“I won’t allow a foreign court to block us from flights taking off,” says Rishi Sunak.
The British Prime Minister is pushing to make the Government’s Rwanda plan for immigrant relocations legally binding irrespective of the opinion of judges in the European Court of Human Rights (ECHR). The government is said to be finalising legislation to push through the controversial deal.
Sunak said the deportation programme is “crucial” to solving Britain’s migrant crisis. he told ITV news that his “patience is worn thin” by the many delays to fully implementing it.
To overcome problems, he wants to sign a new treaty with Rwanda and, in light of the British Supreme Court’s ruling on November 15 that the original plan was illegal, is proposing an emergency law to guarantee the amended agreement’s legality.
Sunak hinted at new legislation while travelling to the COP28 climate summit in the UAE.
“It’s important that we get it right because this is such a vital issue,” he said.
“I’m clear about the goal here – the goal is to make sure that Parliament can declare unequivocally that, on the basis of everything that we’ve done, that Rwanda is a safe place to operationalise our scheme.
“Once we’ve done that and Parliament’s affirmed that, there should be no more domestic blocks to us putting in place this programme that we’ve been working on for a long time.”
He also added that he has been clear that no “foreign” court would get in the way.
“My patience is worn thin, the British people’s patience is worn thin.
“And although we’ve made great progress on this issue – reducing the number of small-boat crossings [of the English Channel] by a third this year, something that everyone thought was impossible when I got this job, we’ve got more to go,” he stated.
“I want to finish the job and that’s why I’ll get the Rwanda scheme up and running.”
The issue has been contested in the UK even within Sunak’s Conservative Party.
More than twenty Conservatives, including the chair of the One Nation group of Conservative MPs and former senior cabinet minister Damian Green, have written to Sunak pleading with him not to back down from the UK’s human rights pledges, while others say national interest comes first and want to leave the ECHR altogether.

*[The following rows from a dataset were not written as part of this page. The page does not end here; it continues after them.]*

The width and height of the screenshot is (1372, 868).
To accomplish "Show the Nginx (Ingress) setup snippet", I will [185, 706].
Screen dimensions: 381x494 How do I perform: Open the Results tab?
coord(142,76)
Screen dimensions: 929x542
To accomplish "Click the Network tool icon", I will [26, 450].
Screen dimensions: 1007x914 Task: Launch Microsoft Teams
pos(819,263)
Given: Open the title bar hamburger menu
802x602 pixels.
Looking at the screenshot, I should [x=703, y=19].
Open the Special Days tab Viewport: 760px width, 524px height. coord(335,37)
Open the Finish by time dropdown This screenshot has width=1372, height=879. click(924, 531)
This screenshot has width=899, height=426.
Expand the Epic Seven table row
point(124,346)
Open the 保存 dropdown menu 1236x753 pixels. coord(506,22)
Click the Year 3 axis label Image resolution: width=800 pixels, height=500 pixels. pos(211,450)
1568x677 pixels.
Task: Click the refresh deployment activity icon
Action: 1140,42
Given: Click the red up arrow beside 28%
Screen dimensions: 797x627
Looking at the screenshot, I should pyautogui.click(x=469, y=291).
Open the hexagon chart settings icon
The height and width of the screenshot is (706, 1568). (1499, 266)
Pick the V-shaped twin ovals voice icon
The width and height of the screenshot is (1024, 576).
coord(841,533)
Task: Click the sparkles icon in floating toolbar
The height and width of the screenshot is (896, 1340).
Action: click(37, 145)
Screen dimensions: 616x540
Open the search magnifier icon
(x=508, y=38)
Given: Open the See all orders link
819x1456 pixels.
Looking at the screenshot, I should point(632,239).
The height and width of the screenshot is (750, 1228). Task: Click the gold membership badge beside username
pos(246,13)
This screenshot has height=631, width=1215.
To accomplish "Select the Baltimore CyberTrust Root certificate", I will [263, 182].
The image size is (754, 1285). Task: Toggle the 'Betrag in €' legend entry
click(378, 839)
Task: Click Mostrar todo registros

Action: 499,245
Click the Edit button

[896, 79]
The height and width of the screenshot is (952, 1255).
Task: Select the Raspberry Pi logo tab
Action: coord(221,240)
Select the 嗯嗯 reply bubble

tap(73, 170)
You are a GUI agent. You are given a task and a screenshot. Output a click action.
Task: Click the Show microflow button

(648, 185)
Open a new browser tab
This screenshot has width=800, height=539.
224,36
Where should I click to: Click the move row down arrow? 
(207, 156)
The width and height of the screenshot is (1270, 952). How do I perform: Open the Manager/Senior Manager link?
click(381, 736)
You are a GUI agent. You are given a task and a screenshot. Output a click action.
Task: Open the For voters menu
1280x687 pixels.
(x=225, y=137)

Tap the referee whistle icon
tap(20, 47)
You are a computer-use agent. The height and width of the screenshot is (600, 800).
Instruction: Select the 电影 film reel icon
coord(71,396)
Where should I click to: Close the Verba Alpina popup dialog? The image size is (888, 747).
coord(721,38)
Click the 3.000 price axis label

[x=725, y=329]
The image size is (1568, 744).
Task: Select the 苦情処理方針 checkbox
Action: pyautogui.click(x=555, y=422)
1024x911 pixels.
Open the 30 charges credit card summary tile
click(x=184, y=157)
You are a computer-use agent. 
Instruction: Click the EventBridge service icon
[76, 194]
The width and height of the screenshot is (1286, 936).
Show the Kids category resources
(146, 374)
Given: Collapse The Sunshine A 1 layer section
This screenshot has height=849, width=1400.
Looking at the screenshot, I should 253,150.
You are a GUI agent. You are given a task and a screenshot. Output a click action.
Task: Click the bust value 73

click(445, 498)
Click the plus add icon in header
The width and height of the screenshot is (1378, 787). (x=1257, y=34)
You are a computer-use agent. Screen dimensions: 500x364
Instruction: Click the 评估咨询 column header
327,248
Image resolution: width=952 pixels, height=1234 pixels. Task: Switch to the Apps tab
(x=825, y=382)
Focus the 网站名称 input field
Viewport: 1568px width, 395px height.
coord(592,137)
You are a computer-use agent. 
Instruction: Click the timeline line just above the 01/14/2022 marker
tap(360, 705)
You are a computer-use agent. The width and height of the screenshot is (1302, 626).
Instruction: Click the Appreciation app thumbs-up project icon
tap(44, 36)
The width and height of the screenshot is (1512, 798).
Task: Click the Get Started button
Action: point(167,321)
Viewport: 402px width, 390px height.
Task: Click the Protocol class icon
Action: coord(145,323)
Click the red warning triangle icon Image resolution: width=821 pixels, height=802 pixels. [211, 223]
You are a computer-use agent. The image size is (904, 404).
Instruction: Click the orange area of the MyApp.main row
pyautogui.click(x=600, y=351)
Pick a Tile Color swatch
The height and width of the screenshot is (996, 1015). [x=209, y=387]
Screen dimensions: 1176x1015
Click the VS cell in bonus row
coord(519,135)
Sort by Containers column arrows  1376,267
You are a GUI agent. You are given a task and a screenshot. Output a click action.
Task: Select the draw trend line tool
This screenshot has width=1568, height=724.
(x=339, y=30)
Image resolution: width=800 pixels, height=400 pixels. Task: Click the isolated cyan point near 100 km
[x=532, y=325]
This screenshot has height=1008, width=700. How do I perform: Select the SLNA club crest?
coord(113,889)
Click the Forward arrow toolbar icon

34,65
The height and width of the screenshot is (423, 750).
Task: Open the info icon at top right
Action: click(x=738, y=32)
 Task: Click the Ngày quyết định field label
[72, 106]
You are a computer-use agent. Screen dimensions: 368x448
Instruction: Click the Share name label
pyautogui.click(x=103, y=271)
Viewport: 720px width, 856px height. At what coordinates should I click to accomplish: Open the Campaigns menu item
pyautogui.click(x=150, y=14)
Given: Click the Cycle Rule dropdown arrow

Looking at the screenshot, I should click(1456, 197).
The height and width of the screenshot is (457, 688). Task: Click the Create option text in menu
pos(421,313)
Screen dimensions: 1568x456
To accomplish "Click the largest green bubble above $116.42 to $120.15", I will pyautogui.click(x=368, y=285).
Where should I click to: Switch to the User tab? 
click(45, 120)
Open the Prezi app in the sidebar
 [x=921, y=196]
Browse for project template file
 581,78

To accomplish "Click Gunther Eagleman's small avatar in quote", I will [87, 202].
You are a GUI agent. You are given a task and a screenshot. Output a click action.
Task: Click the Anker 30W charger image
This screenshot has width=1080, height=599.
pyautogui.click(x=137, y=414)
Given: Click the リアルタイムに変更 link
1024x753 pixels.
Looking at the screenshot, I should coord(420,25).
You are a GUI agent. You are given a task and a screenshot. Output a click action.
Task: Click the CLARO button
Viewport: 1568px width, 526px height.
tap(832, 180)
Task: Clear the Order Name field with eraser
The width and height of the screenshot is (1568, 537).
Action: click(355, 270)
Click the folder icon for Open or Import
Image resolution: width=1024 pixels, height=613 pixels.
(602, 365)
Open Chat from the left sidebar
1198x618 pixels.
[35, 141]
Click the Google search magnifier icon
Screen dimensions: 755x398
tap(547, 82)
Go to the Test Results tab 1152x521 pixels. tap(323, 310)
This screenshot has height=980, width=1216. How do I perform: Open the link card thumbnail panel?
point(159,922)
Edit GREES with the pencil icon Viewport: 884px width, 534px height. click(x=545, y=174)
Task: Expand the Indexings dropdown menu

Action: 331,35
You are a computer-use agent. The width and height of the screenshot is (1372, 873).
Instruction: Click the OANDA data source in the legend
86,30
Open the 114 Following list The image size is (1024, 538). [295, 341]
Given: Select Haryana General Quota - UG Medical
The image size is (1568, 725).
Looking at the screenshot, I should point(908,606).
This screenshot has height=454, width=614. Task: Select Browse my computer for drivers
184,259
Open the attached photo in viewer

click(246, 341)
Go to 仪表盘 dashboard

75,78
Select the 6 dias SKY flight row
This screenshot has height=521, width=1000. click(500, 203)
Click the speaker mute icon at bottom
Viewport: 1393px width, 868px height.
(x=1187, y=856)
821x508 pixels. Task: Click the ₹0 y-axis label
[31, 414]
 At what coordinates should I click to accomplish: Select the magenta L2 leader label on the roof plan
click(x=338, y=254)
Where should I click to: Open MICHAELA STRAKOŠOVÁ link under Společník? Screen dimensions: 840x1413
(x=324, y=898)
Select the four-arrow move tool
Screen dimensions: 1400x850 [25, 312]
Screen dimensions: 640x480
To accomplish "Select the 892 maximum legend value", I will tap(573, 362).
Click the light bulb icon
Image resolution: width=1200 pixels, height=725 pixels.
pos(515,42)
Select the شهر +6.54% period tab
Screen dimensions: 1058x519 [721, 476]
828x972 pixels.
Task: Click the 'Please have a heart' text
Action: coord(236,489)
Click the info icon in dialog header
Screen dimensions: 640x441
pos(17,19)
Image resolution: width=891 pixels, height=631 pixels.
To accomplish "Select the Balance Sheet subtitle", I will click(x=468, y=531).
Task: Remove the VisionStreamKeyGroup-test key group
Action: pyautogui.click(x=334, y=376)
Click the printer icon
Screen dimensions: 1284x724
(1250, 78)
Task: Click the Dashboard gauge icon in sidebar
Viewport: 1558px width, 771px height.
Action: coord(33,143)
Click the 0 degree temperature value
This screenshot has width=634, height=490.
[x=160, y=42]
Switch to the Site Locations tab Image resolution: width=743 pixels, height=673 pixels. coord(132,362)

Earlier this year, a group of Civil Society organisations from across Europe, including the Helsinki Foundation for Human Rights, the Hungarian Helsinki Committee, the Greek Council for Refugees, and the Public Law Project, wrote a warning letter to Sunak, calling his plans “reckless” in that they risk triggering “further instability.”
In June 2022, the first flight to Rwanda was grounded after lawyers made a successful emergency application to the ECHR. The British government called it a temporary setback at the time, but the Rwanda-plan has stalled ever since.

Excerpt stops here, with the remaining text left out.